There is a story that has been told about Arsenal’s youth players being asked to fill out questionnaires for a psychological evaluation, where their self-confidence was to be measured on a scale of one to nine, and that Bendtner came out as a 10 — off the scale.

“It’s not true,” he says. “What happened was we got called into a psychological meeting where we had to rate ourselves in different aspects of the game, like heading, shooting with your left foot, shooting with your right foot. But I never scored myself at 10 for any of them, so it’s not possible that it would have been the outcome.”

His self-confidence did seem extreme, though.

“Yes, you’re right,” he says. “I said I wanted to be one of the best strikers in the world because I thought at that moment it was something achievable and I wanted to go as far in football as possible. I had very high self-belief. It was a factor for me to push myself forward and improve and want to do better.”

Was that belief genuine? Did he ever doubt himself?

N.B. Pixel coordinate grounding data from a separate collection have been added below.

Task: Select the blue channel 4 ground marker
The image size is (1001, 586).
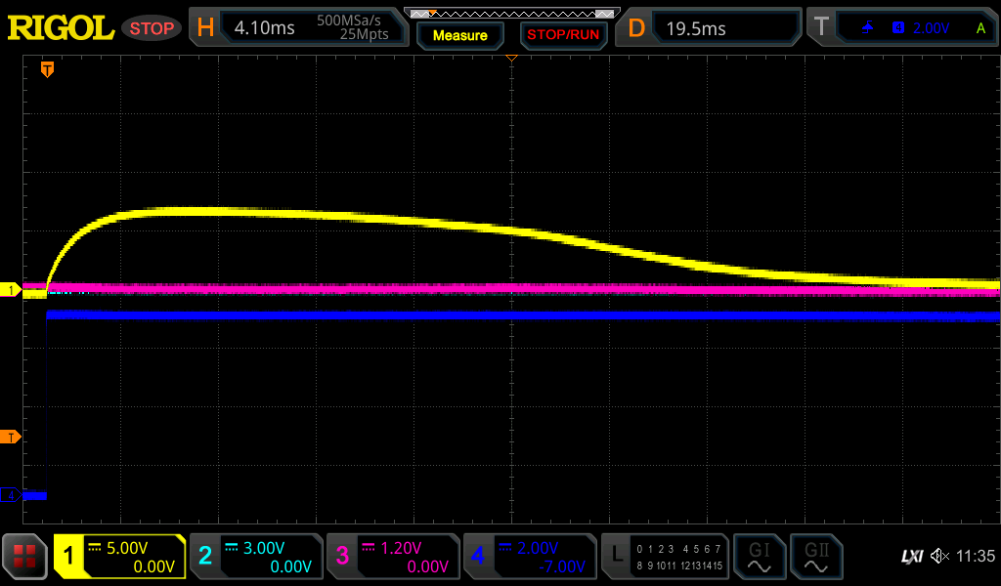Action: pos(11,495)
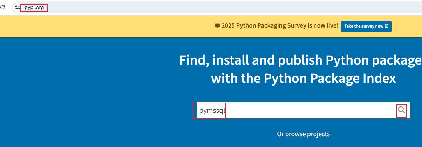The width and height of the screenshot is (422, 147).
Task: Click the survey speech bubble icon
Action: [x=217, y=26]
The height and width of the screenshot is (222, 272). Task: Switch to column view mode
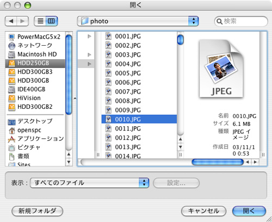52,21
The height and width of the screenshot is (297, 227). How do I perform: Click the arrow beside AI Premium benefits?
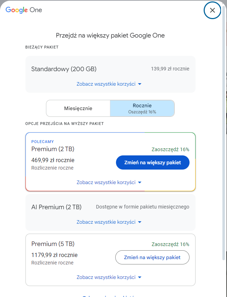tap(140, 222)
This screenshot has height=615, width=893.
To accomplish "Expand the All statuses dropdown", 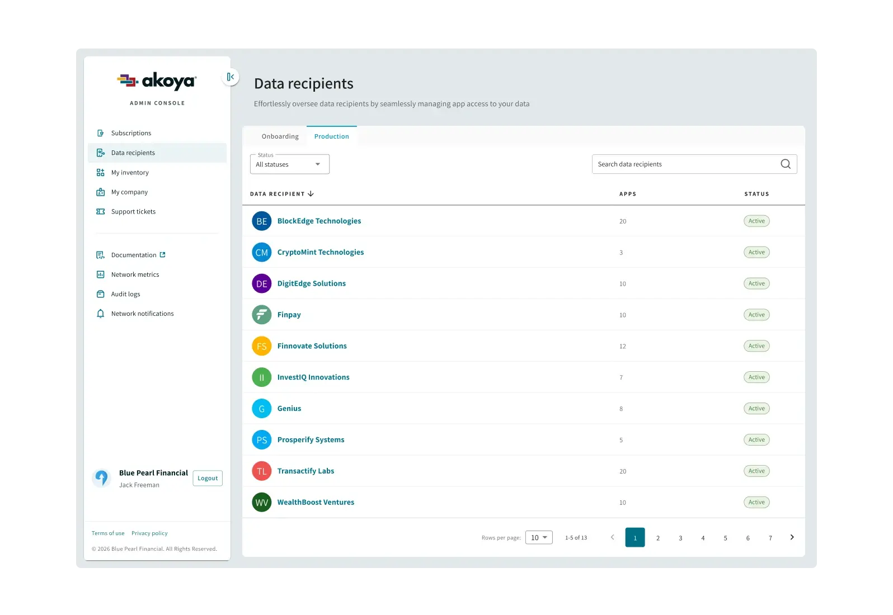I will tap(289, 164).
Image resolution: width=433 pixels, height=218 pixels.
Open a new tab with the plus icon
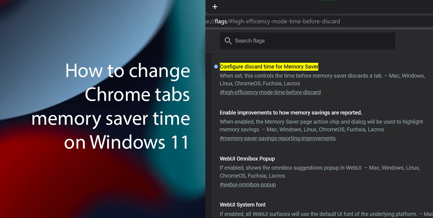[215, 7]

“As a young player, I didn’t doubt myself much,” he says. “Football was what I wanted to do. It was my life. It has always been my life, always been the only thing I was truly very good at compared to other stuff. If I set my mind to something, I believed I could do it. When I was asked, I was scoring goals both for Denmark and for the club and I was in a good place. I felt it was achievable.”

Why does he think he fell short of those expectations, though? Why, having established in the first-team picture at Arsenal, was he not able to kick on?

“Many factors play into it,” he says. “It’s hard to say what could have happened. I would have liked to have driven it more, that’s for sure. But it’s difficult to explain why.

“I had a lot of injuries that sometimes stopped the development. You see it with lots of players where they’re coming to some sort of peak and everything is going well and then — bump — injury. Just as I was starting to get into really good shape at Juventus, I got a groin injury. Injuries are a part of my career I would really have loved to have been without.”

For all the jokes that have been made at his expense, though, Bendtner scored 30 goals for his country. That’s as many as Alan Shearer got. Only seven men have scored more goals for Denmark. If you had asked the 16-year-old Bendtner if he would have been happy with that, the answer would have been an emphatic no, because he was sure he would score more than anyone. If you ask him now though, he is proud of it.

“I did do some very good stuff,” he says. “But sometimes my antics off the field got the better of it and people seemed to forget what I did on the pitch at certain moments.”

Does he blame himself for those “antics”?

“I’m a person who always looks at myself before blaming others,” he says. “You can talk about situations that could have changed or decisions that could have made a difference. For sure, there are things I could have done differently that could have taken my career path in a different way.

“You can’t change who you are. And you probably shouldn’t want to. You should be happy for the person you are. And I have always been a curious type who had a different flow. Sometimes that cost me. Other times, it gained.”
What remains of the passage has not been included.